* **Task instructions**: Render the lines from the one with "Culture (285, 139)" up to and including the one with "Ani-tabi(JPN) (288, 10)" as a two-column CSV with columns named "target" and "click_point". Give each line its own row, and put its text and its answer each in one quoted field with any line breaks turned into spaces.

Data entries
____

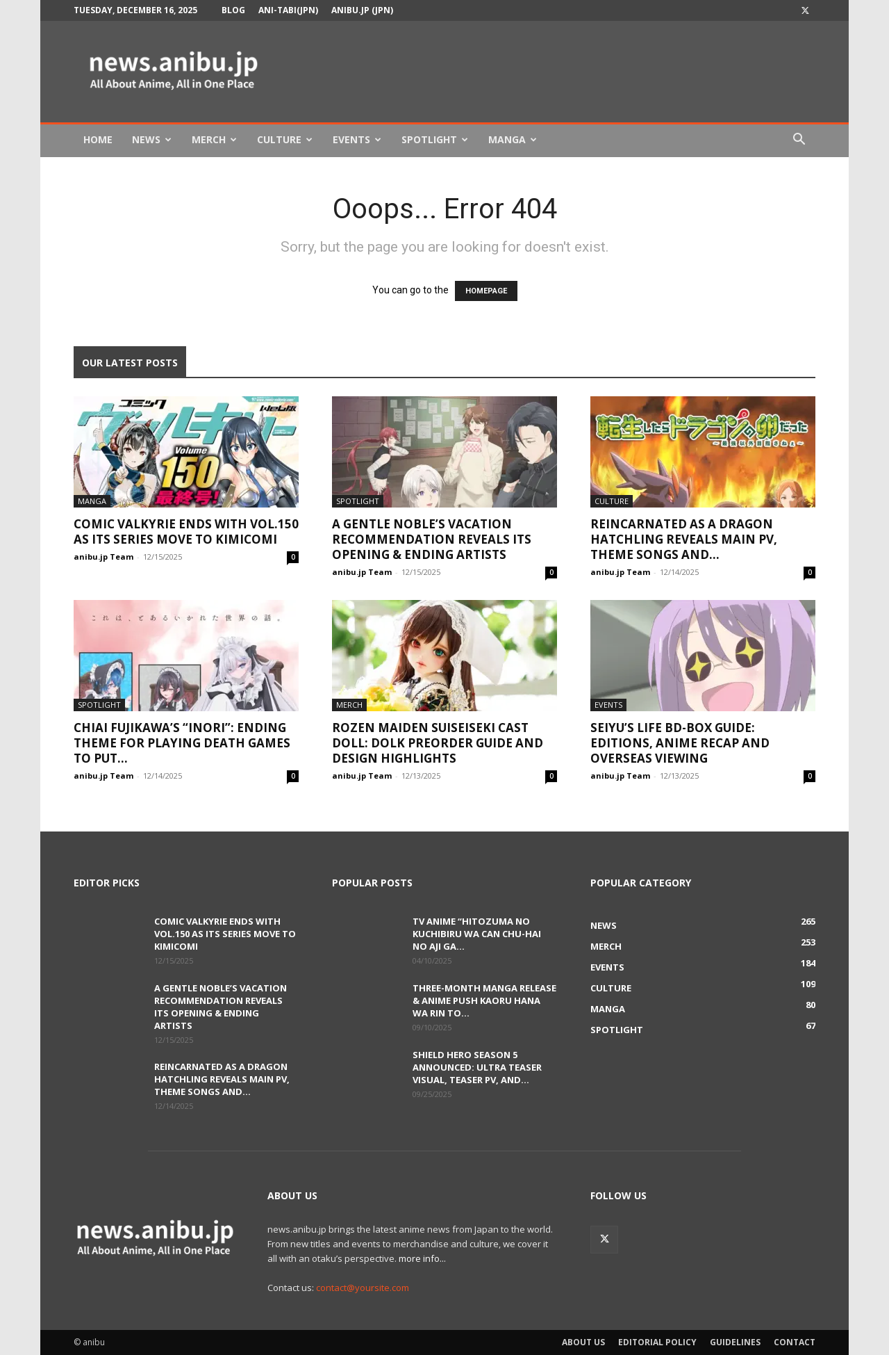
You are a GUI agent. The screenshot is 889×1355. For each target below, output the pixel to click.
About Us (583, 1342)
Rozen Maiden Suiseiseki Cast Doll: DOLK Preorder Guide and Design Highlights (437, 743)
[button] (798, 140)
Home (98, 139)
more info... (422, 1258)
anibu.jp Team (103, 556)
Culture (285, 139)
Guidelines (735, 1342)
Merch (214, 139)
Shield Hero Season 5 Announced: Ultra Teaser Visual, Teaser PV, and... (477, 1067)
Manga (512, 139)
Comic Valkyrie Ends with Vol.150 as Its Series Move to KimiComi (186, 531)
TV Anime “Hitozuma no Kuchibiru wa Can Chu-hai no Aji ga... (477, 933)
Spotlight (434, 139)
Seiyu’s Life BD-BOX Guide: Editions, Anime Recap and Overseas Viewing (680, 743)
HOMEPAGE (486, 290)
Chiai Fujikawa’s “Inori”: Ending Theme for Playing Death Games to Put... (182, 743)
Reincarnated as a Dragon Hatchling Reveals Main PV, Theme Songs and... (683, 539)
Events (357, 139)
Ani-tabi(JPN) (288, 10)
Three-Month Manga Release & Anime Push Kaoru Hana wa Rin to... (484, 1000)
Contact (794, 1342)
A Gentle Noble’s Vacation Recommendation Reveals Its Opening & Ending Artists (431, 539)
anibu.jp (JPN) (362, 10)
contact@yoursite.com (362, 1287)
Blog (233, 10)
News (152, 139)
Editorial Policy (657, 1342)
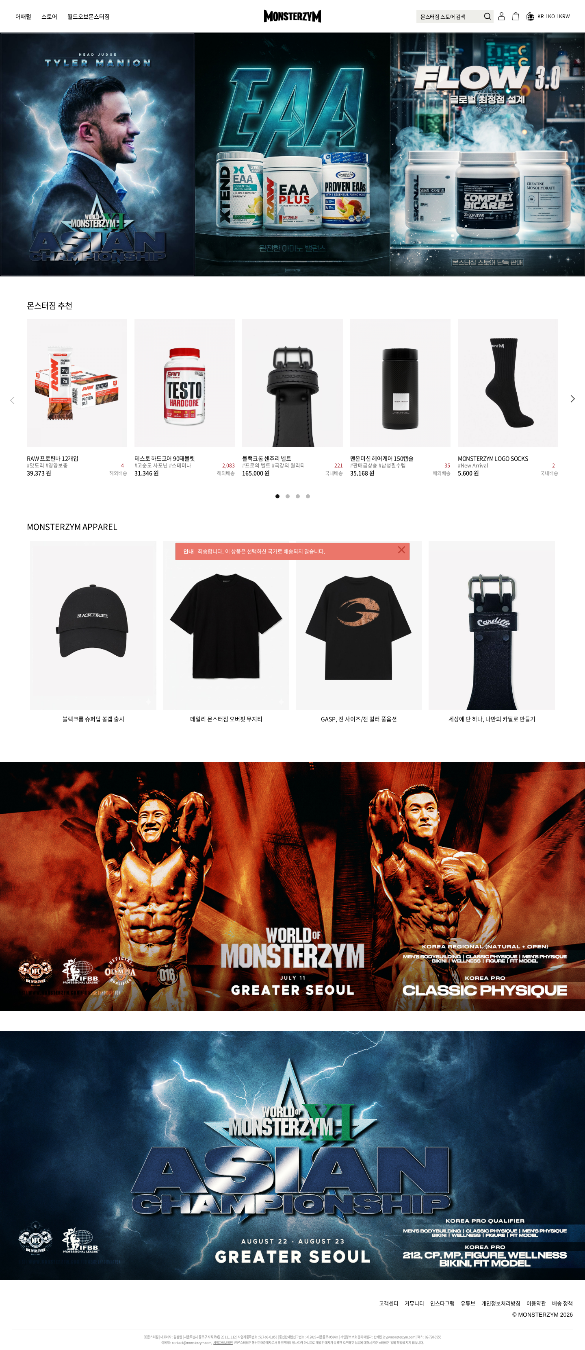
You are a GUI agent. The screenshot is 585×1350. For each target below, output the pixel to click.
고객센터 (389, 1303)
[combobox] (455, 16)
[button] (572, 399)
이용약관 (536, 1303)
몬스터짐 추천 (49, 306)
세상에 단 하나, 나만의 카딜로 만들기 (491, 718)
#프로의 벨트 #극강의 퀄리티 (273, 466)
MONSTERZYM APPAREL (72, 527)
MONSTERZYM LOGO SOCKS (493, 458)
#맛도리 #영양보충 (47, 466)
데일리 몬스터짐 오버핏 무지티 (226, 718)
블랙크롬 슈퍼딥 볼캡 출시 (93, 718)
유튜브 (468, 1303)
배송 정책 (562, 1303)
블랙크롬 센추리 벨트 (266, 458)
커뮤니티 (414, 1303)
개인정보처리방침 (500, 1303)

____

* **Answer to the problem**:
target,click_point
"Culture","(285, 139)"
"Guidelines","(735, 1342)"
"Merch","(214, 139)"
"Shield Hero Season 5 Announced: Ultra Teaser Visual, Teaser PV, and...","(477, 1067)"
"Manga","(512, 139)"
"Comic Valkyrie Ends with Vol.150 as Its Series Move to KimiComi","(186, 531)"
"TV Anime “Hitozuma no Kuchibiru wa Can Chu-hai no Aji ga...","(477, 933)"
"Spotlight","(434, 139)"
"Seiyu’s Life BD-BOX Guide: Editions, Anime Recap and Overseas Viewing","(680, 743)"
"HOMEPAGE","(486, 290)"
"Chiai Fujikawa’s “Inori”: Ending Theme for Playing Death Games to Put...","(182, 743)"
"Reincarnated as a Dragon Hatchling Reveals Main PV, Theme Songs and...","(683, 539)"
"Events","(357, 139)"
"Ani-tabi(JPN)","(288, 10)"